We now prove claim $1$. Observe that for any $k\in \mathbb{N}$ and any $n\geq N_0$ we have $$ (1) \qquad \rho_{n+k} - \rho_n = \rho_{ n + k } - \rho_{ n + k -1} + \rho_{ n + k - 1 } - \rho_{ n + k -2} +...+\rho_{n+1} - \rho_n \leq \\ \sigma_{n+k-1} +...+\sigma_n, $$ where we apply the given inequality on each term $\rho_{n+k -i} - \rho_{n+k-i-1}$, for $i=0,....,k-1$.

From the above inequality, and the fact that $\rho_n \geq 0$, we have that $\rho_n$ is a bounded sequence. Now assume, for contradiction, that it does not converge. Hence, $\rho_n$, converges to different limits along two different subseqeunces. Namely there exists $n_{k}$ and $m_k$, and non negative numbers $a_1$ and $a_2$ such that $$ \rho_{n_k} \to a_1 \qquad \text{ and } \qquad \rho_{m_k} \to a_2, $$ where $a_1 \neq a_2$. From $(1)$, let us fix $n\geq N_0$, and choose $k$ such that $n+k = n_k$. Then, taking limit with respect to $k$ and using the fact that the series $\sigma_n$ converges, we get $$ (2) \qquad a_1 - \rho_n \leq \sum_{i = n}^\infty \sigma_i. $$ Now take $n\to \infty$ along the second subsequence $m_k$, we obtain $a_1 - a_2 \leq 0$, since convergence of $\sum_i \sigma_i$ implies that the right hand side of $(2)$ converges to $0$.

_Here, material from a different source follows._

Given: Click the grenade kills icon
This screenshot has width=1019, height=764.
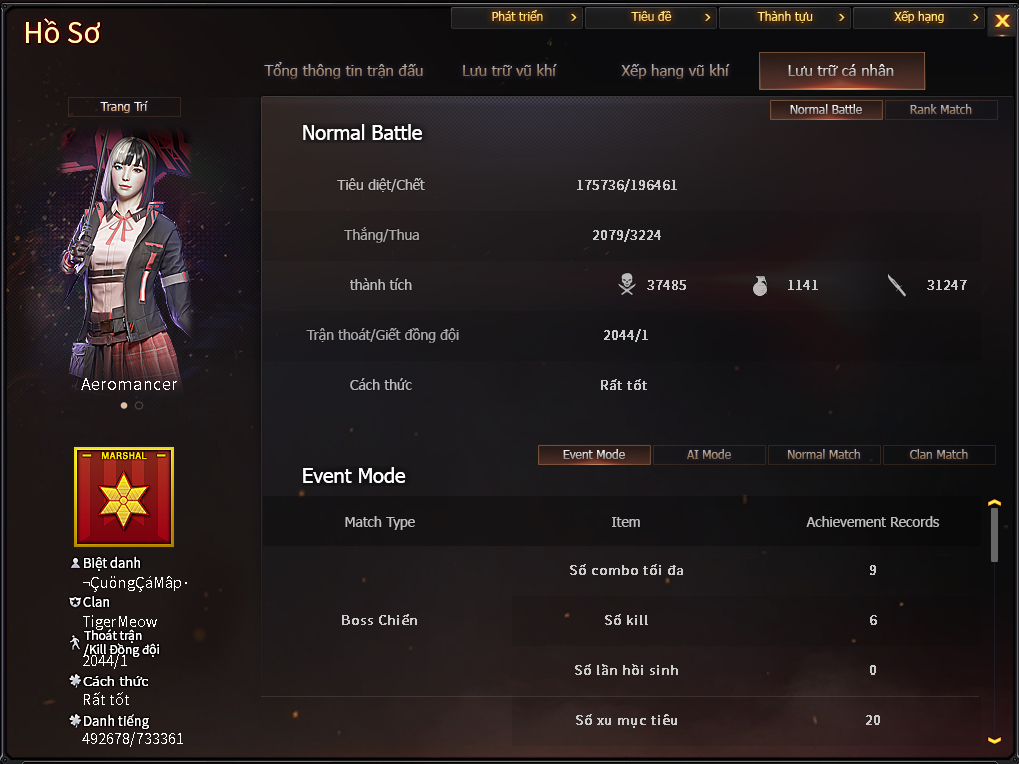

Since the process is symmetric (we could have started with $m_k$ and not $n_k$) we obtain also that $a_2 \leq a_1$ and hence they must be equal.

This contradicts our assumption that $a_1 \neq a_2 $ and hence the limit of $\rho_n$ exists.

Answer 2

Put $T_n=\sum_{k=1}^n \sigma_k$. Then $T_n$ is a convergent sequence. Now put $u_n=T_{n-1}-\rho_n$. From the inequality given, we see that $u_n$ is increasing for $n$ large, and of course (as $\rho_n \geq 0$) $\leq T_{n-1}$, hence bounded, hence convergent. It is easy to finish.

Answer 3

From $\rho_{n+1}-\rho_n\leq \sigma_n $ we obtain $ \rho_{n}- \rho_m \leq \sum_{i=m}^{n-1}\sigma _i \Longrightarrow \rho_{n} \leq \rho_m+\sum_{i=m}^{n-1}\sigma _i $.

Taking $\limsup$ in respect of $n$ we obtain $\limsup \rho _n \leq \sum_{i=m}^\infty \sigma _i +\rho _m$.

Taking now $\liminf$, we obtain $$ \limsup \rho _n \leq \liminf\rho _m $$ So, $\rho_n\longrightarrow x$ where $x \in [-\infty,\infty]$. Since $\rho _n$ is non-negative and upper bounded by $\rho_0 +\sum_{i=1}^\infty \sigma _i$, we conclude that $x\in \mathbb{R}$.